750 lits de maison de repos et de soins supplémentaires à Bruxelles

Posté le 1 Octobre 2013 dans Les Communiqués , Région bruxelloise , Enseignement/Famille , Santé/Recherche


Céline Fremault et Guy Vanhengel, Ministres de la Région de Bruxelles-Capitale chargés de la Politique de la Santé, et Laurette Onkelinx, Ministre fédérale de la Santé, ont signé un accord aux termes duquel la Région se voit dotée de 750 lits de maison de repos et de soins (MRS) supplémentaires en 2013 et 2014.


Les membres des Gouvernements de l’État Fédéral, des Communautés et des Régions compétents en matière de santé publique, se sont réunis, ce lundi 30 septembre, en Conférence Interministérielle de la Santé.
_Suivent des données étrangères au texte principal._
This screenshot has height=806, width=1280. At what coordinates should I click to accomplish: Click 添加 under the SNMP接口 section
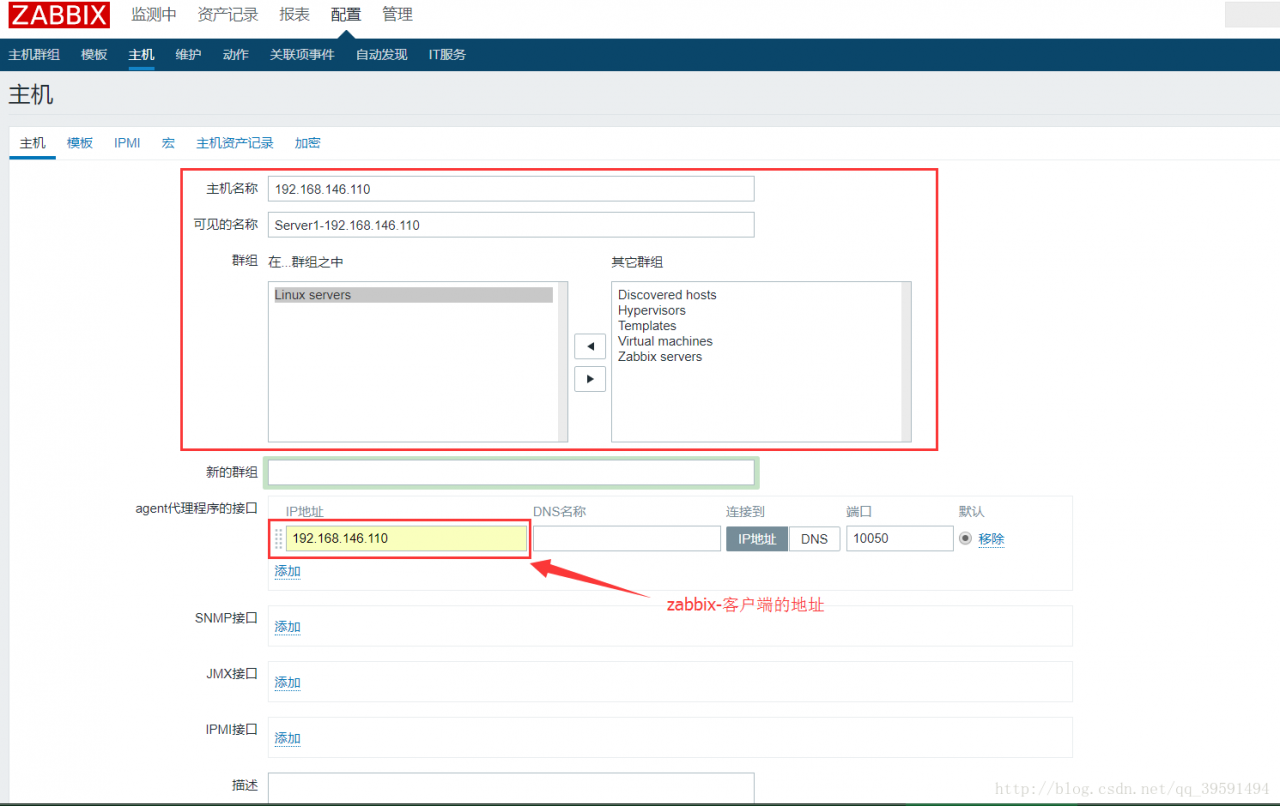pos(287,626)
Dans le prolongement de l'accord signé le 30 juin 2012, qui octroyait 362 lits de maison de repos et de soins (MRS) à la Région de Bruxelles-Capitale, un nouvel accord a été signé ce jour par les Ministres Céline Fremault et Guy Vanhengel (en charge de la Santé pour la Région de Bruxelles-Capitale) et Laurette Onkelinx (Ministre fédérale de la Santé). L'accord de ce lundi, qui représente un budget de 6 millions € pris en charge par l'INAMI, permet la reconversion de 750 lits de maison de repos (MR) en lits de maison de repos et de soins (MRS) d'ici à fin 2014. Les lits MRS bénéficient d'un encadrement plus important en personnel soignant et permettent dès lors une meilleure prise en charge des personnes âgées nécessitant un suivi médical plus soutenu. La mesure permet en outre la création de quelques 120 emplois supplémentaires non-délocalisables dans le secteur infirmier.

Suite à cet accord, le nombre total de lits MRS en région bruxelloise sera porté à quelques 7000 unités à fin 2014, soit près de la moitié du nombre total de lits de maison de repos (MR et MRS confondus).

La Ministre Céline Fremault commente : «Je me réjouis de cet accord qui répond aux attentes et aux spécificités de la population bruxelloise. Si la moyenne d'âge est globalement plus basse à Bruxelles qu'en Flandre et en Wallonie, la proportion de personnes âgées de plus de 80 ans y est plus élevée. Ce public présente naturellement un taux de dépendance médicale plus important nécessitant un niveau de soins plus soutenu.»